In Other Words by Jhumpa Lahiri


  I remember vividly the moment when the nymph Daphne is transformed into a laurel tree. She is fleeing Apollo, the love-struck god who pursues her. She would like to remain alone, chaste, dedicated to the forest and the hunt, like the virgin Diana. Exhausted, the nymph, unable to outstrip the god, begs her father, Peneus, a river divinity, to help her. Ovid writes, “She has just ended this prayer when a heaviness pervades her limbs, her tender breast is bound in a thin bark, her hair grows into leaves, her arms into branches; her foot, a moment before so swift, remains fixed by sluggish roots, her face vanishes into a treetop.” When Apollo places his hand on the trunk of this tree “he feels the breast still trembling under the new bark.”

  Metamorphosis is a process that is both violent and regenerative, a death and a birth. It’s not clear where the nymph ends and the tree begins; the beauty of this scene is that it portrays the fusion of two elements, of both beings. The words that describe both Daphne and the tree are right next to each other (in the Latin text, frondem/crines, ramos/bracchia, cortice/pectus; leaves/hair, branches/arms, bark/breast). The contiguity of these words, their literal juxtaposition, reinforces the state of contradiction, of entanglement. It gives us a double impression, throwing us off. It expresses in the mythical, I would say primordial, sense the meaning of being two things at the same time. Of being something undefined, ambiguous. Of having a dual identity.

  Until she is transformed, Daphne is running for her life. Now she is stopped; she can no longer move. Apollo can touch her but he can’t possess her. Though cruel, the metamorphosis is her salvation. On the one hand, she loses her independence. On the other, as a tree, she remains forever in the wood, her place, where she has another sort of freedom.

  As I said before, I think that my writing in Italian is a flight. Dissecting my linguistic metamorphosis, I realize that I’m trying to get away from something, to free myself. I’ve been writing in Italian for almost two years, and I feel that I’ve been transformed, almost reborn. But the change, this new opening, is costly; like Daphne, I, too, find myself confined. I can’t move as I did before, the way I was used to moving in English. Now a new language, Italian, covers me like a kind of bark. I remain inside: renewed, trapped, relieved, uncomfortable.

  Why am I fleeing? What is pursuing me? Who wants to restrain me?

  The most obvious answer is the English language. But I think it’s not so much English in itself as everything the language has symbolized for me. For practically my whole life English has represented a consuming struggle, a wrenching conflict, a continuous sense of failure that is the source of almost all my anxiety. It has represented a culture that had to be mastered, interpreted. I was afraid that it meant a break between me and my parents. English denotes a heavy, burdensome aspect of my past. I’m tired of it.

  And yet I was in love with it. I became a writer in English. And then, rather precipitously, I became a famous writer. I received a prize that I was sure I did not deserve, that seemed to me a mistake.
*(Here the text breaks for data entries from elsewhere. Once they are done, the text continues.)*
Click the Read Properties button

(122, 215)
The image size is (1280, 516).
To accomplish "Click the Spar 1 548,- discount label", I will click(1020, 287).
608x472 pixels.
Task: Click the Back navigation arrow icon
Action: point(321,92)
Although it was an honor, I remained suspicious of it. I couldn’t connect myself to that recognition, and yet it changed my life. Since then I’ve been considered a successful author, so I’ve stopped feeling like an unknown, almost anonymous apprentice. All my writing comes from a place where I feel invisible, inaccessible. But a year after my first book was published I lost my anonymity.

  By writing in Italian, I think I am escaping both my failures with regard to English and my success. Italian offers me a very different literary path. As a writer I can demolish myself, I can reconstruct myself. I can join words together and work on sentences without ever being considered an expert. I’m bound to fail when I write in Italian, but, unlike my sense of failure in the past, this doesn’t torment or grieve me.
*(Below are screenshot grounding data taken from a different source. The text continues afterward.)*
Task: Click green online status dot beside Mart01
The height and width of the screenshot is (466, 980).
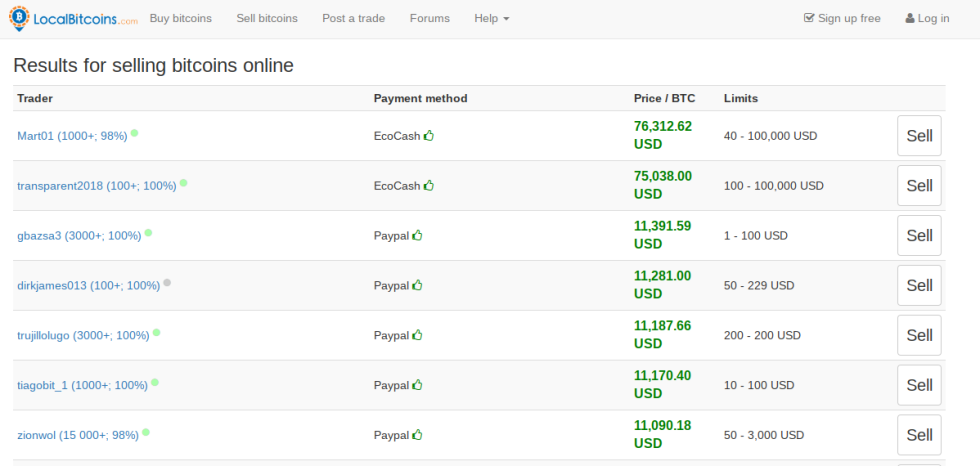Action: point(135,133)
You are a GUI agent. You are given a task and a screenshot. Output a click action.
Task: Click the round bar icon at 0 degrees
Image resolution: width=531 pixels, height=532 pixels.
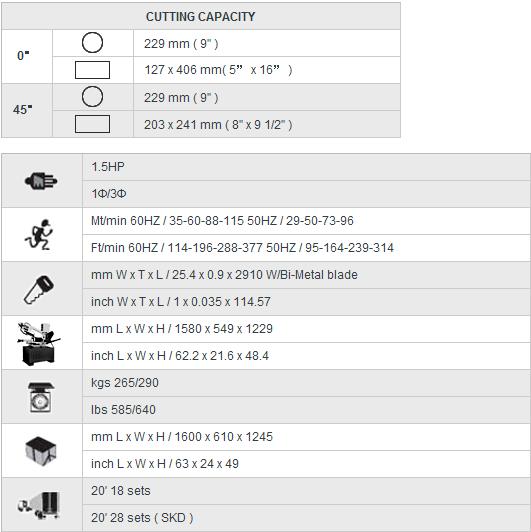click(x=92, y=43)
  If I mention that I’m writing in a new language these days, many people react negatively. In the United States, some advise me not to do it. They say they don’t want to read me translated from a foreign tongue. They don’t want me to change. In Italy, even though many have encouraged me to take this step, many support me, I’m still asked why I have a desire to write in a language that is much less widely read in the world than English. Some say that my renunciation of English could be disastrous, that my escape could lead me into a trap. They don’t understand why I want to take such a risk.

  These reactions don’t surprise me. A transformation, especially one that is deliberately sought, is often perceived as something disloyal, threatening. I am the daughter of a mother who would never change. In the United States, she continued, as far as possible, to dress, behave, eat, think, live as if she had never left India, Calcutta. The refusal to modify her aspect, her habits, her attitudes was her strategy for resisting American culture, for fighting it, for maintaining her identity. Becoming or even resembling an American would have meant total defeat. When my mother returns to Calcutta, she is proud of the fact that, in spite of almost fifty years away from India, she seems like a woman who never left.

  I am the opposite. While the refusal to change was my mother’s rebellion, the insistence on transforming myself is mine. “There was a woman … who wanted to be another person”: it’s no accident that “The Exchange,” the first story I wrote in Italian, begins with that sentence. All my life I’ve tried to get away from the void of my origin. It was the void that distressed me, that I was fleeing. That’s why I was never happy with myself. Change seemed the only solution. Writing, I discovered a way of hiding in my characters, of escaping myself. Of undergoing one mutation after another.

  One could say that the mechanism of metamorphosis is the only element of life that never changes. The journey of every individual, every country, every historical epoch, of the entire universe and all it contains, is nothing but a series of changes, at times subtle, at times deep, without which we would stand still. The moments of transition, in which something changes, constitute the backbone of all of us. Whether they are a salvation or a loss, they are moments that we tend to remember. They give a structure to our existence. Almost all the rest is oblivion.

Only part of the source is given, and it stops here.